YOUR OBJECTIVE: Copy out every record below, word for word.
════
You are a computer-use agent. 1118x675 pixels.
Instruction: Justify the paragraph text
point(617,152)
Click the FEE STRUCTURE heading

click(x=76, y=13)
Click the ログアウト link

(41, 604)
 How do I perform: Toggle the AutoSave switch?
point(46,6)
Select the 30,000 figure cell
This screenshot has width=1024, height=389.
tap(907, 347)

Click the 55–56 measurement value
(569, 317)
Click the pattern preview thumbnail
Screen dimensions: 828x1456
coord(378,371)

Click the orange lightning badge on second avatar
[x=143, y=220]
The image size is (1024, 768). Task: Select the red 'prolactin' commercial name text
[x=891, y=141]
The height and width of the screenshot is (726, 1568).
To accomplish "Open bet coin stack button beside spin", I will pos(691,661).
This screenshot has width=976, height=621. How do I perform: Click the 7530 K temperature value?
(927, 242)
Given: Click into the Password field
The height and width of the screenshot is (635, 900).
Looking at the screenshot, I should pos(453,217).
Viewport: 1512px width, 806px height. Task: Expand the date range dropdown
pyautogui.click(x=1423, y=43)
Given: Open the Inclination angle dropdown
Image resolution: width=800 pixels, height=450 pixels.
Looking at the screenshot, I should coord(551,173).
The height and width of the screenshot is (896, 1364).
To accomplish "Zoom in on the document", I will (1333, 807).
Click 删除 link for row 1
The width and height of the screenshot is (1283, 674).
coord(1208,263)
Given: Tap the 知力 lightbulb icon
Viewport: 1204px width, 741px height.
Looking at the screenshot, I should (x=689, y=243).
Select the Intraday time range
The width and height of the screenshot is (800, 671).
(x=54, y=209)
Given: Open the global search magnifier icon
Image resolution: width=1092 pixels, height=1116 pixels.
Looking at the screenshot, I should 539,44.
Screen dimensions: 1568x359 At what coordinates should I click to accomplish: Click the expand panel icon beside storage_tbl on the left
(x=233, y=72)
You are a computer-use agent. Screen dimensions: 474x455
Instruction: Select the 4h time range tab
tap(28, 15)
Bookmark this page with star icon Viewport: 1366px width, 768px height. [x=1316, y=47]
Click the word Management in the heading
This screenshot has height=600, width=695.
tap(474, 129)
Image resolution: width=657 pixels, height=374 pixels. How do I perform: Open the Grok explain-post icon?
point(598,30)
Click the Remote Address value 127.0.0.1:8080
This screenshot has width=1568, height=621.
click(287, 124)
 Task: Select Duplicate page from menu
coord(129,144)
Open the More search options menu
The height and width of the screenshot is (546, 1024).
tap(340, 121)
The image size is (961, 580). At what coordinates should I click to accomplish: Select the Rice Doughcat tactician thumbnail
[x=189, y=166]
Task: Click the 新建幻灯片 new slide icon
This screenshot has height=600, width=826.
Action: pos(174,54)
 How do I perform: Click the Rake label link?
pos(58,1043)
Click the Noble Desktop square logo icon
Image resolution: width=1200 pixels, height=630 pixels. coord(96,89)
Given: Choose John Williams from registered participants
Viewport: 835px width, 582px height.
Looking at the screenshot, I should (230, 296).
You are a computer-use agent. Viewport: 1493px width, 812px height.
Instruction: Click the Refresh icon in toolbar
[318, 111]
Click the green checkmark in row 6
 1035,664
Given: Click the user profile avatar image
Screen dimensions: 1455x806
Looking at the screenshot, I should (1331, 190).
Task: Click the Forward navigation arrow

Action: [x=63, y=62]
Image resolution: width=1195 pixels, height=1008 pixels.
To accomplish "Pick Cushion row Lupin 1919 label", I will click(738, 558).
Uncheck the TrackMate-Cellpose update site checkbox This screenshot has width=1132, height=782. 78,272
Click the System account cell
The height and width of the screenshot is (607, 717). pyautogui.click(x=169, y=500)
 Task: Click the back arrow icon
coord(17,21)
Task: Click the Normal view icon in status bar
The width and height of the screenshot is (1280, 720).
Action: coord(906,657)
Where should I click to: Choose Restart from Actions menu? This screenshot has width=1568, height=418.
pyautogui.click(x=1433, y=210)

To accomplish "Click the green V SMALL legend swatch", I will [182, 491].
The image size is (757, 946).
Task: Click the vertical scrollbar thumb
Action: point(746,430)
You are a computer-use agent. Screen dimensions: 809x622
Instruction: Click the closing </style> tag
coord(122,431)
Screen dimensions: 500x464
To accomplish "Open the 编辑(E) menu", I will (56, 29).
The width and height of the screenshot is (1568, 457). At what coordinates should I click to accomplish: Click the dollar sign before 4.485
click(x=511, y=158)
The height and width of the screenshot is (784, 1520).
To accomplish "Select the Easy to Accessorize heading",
════
REPLY:
You are a computer-use agent. 1118x675 pixels.
Instruction: Justify the paragraph text
point(617,152)
Click the FEE STRUCTURE heading

click(x=76, y=13)
Click the ログアウト link

(41, 604)
 How do I perform: Toggle the AutoSave switch?
point(46,6)
Select the 30,000 figure cell
This screenshot has width=1024, height=389.
tap(907, 347)

Click the 55–56 measurement value
(569, 317)
Click the pattern preview thumbnail
Screen dimensions: 828x1456
coord(378,371)

Click the orange lightning badge on second avatar
[x=143, y=220]
The image size is (1024, 768). Task: Select the red 'prolactin' commercial name text
[x=891, y=141]
The height and width of the screenshot is (726, 1568).
To accomplish "Open bet coin stack button beside spin", I will pos(691,661).
This screenshot has width=976, height=621. How do I perform: Click the 7530 K temperature value?
(927, 242)
Given: Click into the Password field
The height and width of the screenshot is (635, 900).
Looking at the screenshot, I should pos(453,217).
Viewport: 1512px width, 806px height. Task: Expand the date range dropdown
pyautogui.click(x=1423, y=43)
Given: Open the Inclination angle dropdown
Image resolution: width=800 pixels, height=450 pixels.
Looking at the screenshot, I should coord(551,173).
The height and width of the screenshot is (896, 1364).
To accomplish "Zoom in on the document", I will (1333, 807).
Click 删除 link for row 1
The width and height of the screenshot is (1283, 674).
coord(1208,263)
Given: Tap the 知力 lightbulb icon
Viewport: 1204px width, 741px height.
Looking at the screenshot, I should (x=689, y=243).
Select the Intraday time range
The width and height of the screenshot is (800, 671).
(x=54, y=209)
Given: Open the global search magnifier icon
Image resolution: width=1092 pixels, height=1116 pixels.
Looking at the screenshot, I should 539,44.
Screen dimensions: 1568x359 At what coordinates should I click to accomplish: Click the expand panel icon beside storage_tbl on the left
(x=233, y=72)
You are a computer-use agent. Screen dimensions: 474x455
Instruction: Select the 4h time range tab
tap(28, 15)
Bookmark this page with star icon Viewport: 1366px width, 768px height. [x=1316, y=47]
Click the word Management in the heading
This screenshot has height=600, width=695.
tap(474, 129)
Image resolution: width=657 pixels, height=374 pixels. How do I perform: Open the Grok explain-post icon?
point(598,30)
Click the Remote Address value 127.0.0.1:8080
This screenshot has width=1568, height=621.
click(287, 124)
 Task: Select Duplicate page from menu
coord(129,144)
Open the More search options menu
The height and width of the screenshot is (546, 1024).
tap(340, 121)
The image size is (961, 580). At what coordinates should I click to accomplish: Select the Rice Doughcat tactician thumbnail
[x=189, y=166]
Task: Click the 新建幻灯片 new slide icon
This screenshot has height=600, width=826.
Action: pos(174,54)
 How do I perform: Click the Rake label link?
pos(58,1043)
Click the Noble Desktop square logo icon
Image resolution: width=1200 pixels, height=630 pixels. coord(96,89)
Given: Choose John Williams from registered participants
Viewport: 835px width, 582px height.
Looking at the screenshot, I should (230, 296).
You are a computer-use agent. Viewport: 1493px width, 812px height.
Instruction: Click the Refresh icon in toolbar
[318, 111]
Click the green checkmark in row 6
 1035,664
Given: Click the user profile avatar image
Screen dimensions: 1455x806
Looking at the screenshot, I should (1331, 190).
Task: Click the Forward navigation arrow

Action: [x=63, y=62]
Image resolution: width=1195 pixels, height=1008 pixels.
To accomplish "Pick Cushion row Lupin 1919 label", I will click(738, 558).
Uncheck the TrackMate-Cellpose update site checkbox This screenshot has width=1132, height=782. 78,272
Click the System account cell
The height and width of the screenshot is (607, 717). pyautogui.click(x=169, y=500)
 Task: Click the back arrow icon
coord(17,21)
Task: Click the Normal view icon in status bar
The width and height of the screenshot is (1280, 720).
Action: coord(906,657)
Where should I click to: Choose Restart from Actions menu? This screenshot has width=1568, height=418.
pyautogui.click(x=1433, y=210)

To accomplish "Click the green V SMALL legend swatch", I will [182, 491].
The image size is (757, 946).
Task: Click the vertical scrollbar thumb
Action: point(746,430)
You are a computer-use agent. Screen dimensions: 809x622
Instruction: Click the closing </style> tag
coord(122,431)
Screen dimensions: 500x464
To accomplish "Open the 编辑(E) menu", I will (56, 29).
The width and height of the screenshot is (1568, 457). At what coordinates should I click to accomplish: Click the dollar sign before 4.485
click(x=511, y=158)
The height and width of the screenshot is (784, 1520).
To accomplish "Select the Easy to Accessorize heading",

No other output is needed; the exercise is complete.